◆ **Task objective**
Copy out every line of the material below that contains the string "specified", and leave out all other lines.
## Start Input rows
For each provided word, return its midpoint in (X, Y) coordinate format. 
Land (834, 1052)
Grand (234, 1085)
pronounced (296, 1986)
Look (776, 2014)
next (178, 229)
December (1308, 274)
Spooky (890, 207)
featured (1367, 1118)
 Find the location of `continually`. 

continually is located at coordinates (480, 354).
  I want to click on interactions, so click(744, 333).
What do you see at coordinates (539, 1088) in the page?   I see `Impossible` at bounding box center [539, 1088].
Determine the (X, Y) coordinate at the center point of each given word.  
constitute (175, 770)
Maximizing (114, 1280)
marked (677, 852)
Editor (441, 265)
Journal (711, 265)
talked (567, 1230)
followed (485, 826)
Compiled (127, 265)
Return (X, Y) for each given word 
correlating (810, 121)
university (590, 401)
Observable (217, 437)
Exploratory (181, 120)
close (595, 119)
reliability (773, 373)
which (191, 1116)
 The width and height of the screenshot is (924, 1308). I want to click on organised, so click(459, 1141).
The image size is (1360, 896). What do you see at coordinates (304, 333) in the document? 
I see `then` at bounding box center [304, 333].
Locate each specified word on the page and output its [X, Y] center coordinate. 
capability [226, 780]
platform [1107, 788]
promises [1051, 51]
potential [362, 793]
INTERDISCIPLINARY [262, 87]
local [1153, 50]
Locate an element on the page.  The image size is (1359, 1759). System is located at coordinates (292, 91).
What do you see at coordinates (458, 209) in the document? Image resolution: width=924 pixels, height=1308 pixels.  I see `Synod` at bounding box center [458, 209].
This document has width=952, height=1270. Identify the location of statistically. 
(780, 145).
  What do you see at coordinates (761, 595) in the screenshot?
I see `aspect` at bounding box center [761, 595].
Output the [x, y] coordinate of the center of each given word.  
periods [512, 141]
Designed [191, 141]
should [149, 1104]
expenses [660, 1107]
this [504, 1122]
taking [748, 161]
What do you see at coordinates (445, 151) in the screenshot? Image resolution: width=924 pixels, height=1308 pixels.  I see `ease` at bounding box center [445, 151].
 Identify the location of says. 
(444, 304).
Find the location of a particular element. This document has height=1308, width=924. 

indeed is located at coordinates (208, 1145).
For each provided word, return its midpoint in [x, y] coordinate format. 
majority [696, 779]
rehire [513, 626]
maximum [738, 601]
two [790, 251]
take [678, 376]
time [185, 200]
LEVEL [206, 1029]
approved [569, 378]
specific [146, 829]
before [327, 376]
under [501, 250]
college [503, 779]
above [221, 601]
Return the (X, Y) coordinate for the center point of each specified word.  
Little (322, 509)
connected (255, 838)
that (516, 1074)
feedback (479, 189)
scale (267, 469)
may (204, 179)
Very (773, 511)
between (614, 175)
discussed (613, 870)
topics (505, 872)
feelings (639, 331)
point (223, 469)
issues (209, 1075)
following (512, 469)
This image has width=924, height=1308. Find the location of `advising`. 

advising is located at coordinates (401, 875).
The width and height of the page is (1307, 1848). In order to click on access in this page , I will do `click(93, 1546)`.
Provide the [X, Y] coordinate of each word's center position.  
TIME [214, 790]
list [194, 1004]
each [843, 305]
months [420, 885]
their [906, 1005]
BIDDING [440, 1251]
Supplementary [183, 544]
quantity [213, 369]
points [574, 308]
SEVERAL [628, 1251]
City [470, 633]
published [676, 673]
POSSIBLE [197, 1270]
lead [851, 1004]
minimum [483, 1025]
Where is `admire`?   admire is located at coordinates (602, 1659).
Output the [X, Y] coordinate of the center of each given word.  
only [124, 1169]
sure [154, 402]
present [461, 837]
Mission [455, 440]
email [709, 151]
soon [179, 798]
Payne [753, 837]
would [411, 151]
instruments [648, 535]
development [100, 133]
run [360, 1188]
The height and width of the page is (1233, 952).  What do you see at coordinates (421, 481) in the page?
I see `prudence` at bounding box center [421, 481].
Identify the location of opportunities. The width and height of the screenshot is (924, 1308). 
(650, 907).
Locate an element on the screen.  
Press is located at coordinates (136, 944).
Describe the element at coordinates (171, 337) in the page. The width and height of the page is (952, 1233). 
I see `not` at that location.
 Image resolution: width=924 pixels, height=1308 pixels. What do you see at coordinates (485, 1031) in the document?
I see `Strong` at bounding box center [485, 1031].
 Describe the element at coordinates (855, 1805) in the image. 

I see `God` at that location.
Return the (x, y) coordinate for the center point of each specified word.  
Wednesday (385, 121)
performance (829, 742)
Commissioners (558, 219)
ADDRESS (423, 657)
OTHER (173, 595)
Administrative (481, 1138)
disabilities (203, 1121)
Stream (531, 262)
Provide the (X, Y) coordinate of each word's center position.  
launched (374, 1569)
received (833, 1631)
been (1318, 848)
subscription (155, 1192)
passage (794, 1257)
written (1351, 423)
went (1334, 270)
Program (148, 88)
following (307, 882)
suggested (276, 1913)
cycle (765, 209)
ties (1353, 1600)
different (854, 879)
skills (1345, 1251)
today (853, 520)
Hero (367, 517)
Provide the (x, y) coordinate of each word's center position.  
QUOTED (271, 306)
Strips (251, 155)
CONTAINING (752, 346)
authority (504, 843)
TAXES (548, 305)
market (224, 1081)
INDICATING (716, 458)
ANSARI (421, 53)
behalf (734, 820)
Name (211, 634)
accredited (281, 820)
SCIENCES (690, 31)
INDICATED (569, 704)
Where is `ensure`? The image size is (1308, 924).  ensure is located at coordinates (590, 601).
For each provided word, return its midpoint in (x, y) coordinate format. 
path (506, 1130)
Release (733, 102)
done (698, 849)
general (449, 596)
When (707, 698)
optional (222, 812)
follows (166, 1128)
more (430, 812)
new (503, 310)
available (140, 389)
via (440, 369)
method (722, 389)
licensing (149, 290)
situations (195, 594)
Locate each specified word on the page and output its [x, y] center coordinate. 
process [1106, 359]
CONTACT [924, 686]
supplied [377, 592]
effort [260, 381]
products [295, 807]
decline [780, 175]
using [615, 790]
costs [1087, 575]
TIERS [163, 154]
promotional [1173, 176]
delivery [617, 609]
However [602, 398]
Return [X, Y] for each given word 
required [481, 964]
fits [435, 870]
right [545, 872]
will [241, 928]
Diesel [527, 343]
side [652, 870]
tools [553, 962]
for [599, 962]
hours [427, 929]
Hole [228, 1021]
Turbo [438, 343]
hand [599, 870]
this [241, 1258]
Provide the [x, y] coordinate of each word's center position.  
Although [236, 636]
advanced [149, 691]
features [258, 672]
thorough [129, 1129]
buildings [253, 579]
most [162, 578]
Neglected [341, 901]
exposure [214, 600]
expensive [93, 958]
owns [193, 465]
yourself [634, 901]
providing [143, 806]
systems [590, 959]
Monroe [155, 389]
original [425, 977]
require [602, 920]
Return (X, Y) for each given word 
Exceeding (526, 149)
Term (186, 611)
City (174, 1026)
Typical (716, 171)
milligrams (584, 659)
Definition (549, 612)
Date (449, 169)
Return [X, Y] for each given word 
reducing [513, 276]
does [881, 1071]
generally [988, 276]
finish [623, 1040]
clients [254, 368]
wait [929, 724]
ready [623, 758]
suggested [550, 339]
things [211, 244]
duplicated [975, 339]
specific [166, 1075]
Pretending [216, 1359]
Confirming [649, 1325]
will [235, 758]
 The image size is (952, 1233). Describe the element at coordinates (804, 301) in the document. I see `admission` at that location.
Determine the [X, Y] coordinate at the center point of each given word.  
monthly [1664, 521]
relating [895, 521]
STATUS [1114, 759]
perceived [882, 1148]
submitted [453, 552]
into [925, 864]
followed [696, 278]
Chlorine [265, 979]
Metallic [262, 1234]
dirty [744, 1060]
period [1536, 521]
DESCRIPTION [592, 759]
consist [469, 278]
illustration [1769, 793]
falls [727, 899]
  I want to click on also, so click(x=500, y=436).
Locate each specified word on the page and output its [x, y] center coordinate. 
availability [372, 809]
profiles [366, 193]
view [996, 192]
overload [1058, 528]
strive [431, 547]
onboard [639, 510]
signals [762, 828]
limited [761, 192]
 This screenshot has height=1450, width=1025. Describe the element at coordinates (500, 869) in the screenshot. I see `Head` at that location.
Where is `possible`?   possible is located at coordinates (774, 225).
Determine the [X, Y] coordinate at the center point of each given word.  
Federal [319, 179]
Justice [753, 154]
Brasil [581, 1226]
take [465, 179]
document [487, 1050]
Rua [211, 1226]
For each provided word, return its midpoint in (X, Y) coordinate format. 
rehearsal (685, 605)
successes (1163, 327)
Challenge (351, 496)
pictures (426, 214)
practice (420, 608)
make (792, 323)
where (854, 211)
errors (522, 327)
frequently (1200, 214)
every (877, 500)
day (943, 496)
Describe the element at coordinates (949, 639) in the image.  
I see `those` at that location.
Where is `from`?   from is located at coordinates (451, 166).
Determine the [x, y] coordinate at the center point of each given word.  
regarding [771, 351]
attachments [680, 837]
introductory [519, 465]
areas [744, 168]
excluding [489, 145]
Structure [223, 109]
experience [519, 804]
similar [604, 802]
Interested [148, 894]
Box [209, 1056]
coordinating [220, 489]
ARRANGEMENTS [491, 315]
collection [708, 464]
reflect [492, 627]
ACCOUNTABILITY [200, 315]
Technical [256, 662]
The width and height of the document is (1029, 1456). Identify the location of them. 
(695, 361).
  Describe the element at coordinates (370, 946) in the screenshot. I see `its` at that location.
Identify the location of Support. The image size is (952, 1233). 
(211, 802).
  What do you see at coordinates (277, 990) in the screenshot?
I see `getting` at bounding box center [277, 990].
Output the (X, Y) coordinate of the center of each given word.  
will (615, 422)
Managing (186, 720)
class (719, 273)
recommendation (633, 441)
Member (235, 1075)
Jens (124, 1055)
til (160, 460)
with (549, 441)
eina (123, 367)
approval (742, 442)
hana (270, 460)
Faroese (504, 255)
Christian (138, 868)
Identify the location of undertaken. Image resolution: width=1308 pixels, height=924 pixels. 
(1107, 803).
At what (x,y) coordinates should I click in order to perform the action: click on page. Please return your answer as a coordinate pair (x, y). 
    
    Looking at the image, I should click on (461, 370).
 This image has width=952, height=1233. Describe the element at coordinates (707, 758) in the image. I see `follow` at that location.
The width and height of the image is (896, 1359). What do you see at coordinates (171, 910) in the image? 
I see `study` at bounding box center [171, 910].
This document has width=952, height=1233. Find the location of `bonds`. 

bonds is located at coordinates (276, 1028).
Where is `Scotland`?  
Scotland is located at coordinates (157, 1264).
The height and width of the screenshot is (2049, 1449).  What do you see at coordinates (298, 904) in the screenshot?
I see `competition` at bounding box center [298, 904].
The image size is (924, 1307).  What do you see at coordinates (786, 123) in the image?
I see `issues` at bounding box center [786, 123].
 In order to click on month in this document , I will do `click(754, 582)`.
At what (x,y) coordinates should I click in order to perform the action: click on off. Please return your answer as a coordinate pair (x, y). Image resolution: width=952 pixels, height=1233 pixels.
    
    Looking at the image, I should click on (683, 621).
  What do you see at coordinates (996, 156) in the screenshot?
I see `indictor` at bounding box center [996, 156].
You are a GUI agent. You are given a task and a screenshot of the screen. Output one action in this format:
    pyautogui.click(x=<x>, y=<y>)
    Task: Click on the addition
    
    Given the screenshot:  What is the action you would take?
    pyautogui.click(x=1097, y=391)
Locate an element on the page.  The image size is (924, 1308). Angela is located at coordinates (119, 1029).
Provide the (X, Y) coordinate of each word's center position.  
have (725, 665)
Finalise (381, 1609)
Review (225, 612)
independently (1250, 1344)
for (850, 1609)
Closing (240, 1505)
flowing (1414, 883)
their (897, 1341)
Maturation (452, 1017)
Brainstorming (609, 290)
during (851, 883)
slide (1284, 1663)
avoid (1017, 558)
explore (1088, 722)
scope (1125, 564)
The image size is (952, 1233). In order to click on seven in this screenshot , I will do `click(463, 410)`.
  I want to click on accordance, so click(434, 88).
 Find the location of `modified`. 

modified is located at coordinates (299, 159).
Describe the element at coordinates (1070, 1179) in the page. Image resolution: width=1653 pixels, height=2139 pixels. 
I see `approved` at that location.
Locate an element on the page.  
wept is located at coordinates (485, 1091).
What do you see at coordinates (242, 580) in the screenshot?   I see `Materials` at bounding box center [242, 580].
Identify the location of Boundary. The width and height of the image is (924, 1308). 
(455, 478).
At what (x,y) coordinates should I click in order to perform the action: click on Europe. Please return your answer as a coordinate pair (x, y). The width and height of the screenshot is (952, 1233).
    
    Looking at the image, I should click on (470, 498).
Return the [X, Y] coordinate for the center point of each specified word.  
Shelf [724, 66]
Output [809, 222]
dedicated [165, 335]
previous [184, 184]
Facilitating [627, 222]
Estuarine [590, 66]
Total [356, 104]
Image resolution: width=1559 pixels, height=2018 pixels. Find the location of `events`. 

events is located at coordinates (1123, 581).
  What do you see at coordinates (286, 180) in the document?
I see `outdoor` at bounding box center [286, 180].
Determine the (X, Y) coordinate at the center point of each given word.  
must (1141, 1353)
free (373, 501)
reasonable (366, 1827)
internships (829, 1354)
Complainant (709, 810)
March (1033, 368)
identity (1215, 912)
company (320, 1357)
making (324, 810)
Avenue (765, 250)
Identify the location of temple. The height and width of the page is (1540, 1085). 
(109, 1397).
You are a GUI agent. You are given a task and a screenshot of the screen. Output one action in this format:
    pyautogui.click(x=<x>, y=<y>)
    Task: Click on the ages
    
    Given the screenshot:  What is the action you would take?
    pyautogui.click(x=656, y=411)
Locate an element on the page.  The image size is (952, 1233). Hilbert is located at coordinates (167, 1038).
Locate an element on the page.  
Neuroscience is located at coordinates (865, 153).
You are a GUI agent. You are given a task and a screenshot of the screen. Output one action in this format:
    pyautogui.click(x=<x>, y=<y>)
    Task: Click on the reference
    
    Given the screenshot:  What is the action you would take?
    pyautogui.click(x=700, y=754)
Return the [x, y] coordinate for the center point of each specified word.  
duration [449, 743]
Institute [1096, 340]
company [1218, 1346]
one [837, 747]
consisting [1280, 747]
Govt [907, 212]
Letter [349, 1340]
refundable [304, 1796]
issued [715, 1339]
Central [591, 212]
## End Input rows
◆ **Task response**
Locate each specified word on the page and output its [X, Y] center coordinate. 
Return the (X, Y) coordinate for the center point of each specified word.  
Return the (x, y) coordinate for the center point of each specified word.  
Locate each specified word on the page and output its [x, y] center coordinate. 
Locate each specified word on the page and output its [x, y] center coordinate. 
Return the [X, Y] coordinate for the center point of each specified word.  
Return the [x, y] coordinate for the center point of each specified word.  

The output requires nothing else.